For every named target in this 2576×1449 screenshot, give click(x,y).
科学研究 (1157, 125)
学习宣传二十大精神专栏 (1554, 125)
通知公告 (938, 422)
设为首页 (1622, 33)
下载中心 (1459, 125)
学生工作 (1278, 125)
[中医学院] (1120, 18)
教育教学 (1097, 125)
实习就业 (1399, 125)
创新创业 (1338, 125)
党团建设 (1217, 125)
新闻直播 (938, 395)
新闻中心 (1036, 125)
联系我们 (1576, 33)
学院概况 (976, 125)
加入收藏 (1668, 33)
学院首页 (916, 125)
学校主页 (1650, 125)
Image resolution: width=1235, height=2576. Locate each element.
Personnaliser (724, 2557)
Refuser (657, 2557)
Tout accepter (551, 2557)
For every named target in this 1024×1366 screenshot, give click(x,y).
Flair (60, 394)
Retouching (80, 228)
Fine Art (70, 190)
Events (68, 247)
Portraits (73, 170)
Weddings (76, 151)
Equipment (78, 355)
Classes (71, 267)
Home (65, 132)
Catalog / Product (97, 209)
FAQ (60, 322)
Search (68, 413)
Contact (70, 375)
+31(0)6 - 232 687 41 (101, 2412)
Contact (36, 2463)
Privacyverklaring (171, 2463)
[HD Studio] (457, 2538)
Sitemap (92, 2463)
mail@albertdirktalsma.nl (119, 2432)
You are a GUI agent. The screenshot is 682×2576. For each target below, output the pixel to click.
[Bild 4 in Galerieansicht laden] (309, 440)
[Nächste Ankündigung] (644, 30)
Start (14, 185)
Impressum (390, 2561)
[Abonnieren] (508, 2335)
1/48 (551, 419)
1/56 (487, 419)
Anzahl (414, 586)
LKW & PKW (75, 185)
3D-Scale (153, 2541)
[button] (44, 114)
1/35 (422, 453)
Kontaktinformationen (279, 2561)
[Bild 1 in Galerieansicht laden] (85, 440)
━━━━━━━━━━━━━━━━━━━━━━━━━━━━━━
# HOW TO COMPLETE THIS TASK
Reproduce verbatim the lines above, from the line with "通知公告 (938, 422)" through the line with "学院首页 (916, 125)".

# WRITTEN ANSWER
通知公告 (938, 422)
设为首页 (1622, 33)
下载中心 (1459, 125)
学生工作 (1278, 125)
[中医学院] (1120, 18)
教育教学 (1097, 125)
实习就业 (1399, 125)
创新创业 (1338, 125)
党团建设 (1217, 125)
新闻直播 (938, 395)
新闻中心 (1036, 125)
联系我们 (1576, 33)
学院概况 (976, 125)
加入收藏 (1668, 33)
学院首页 (916, 125)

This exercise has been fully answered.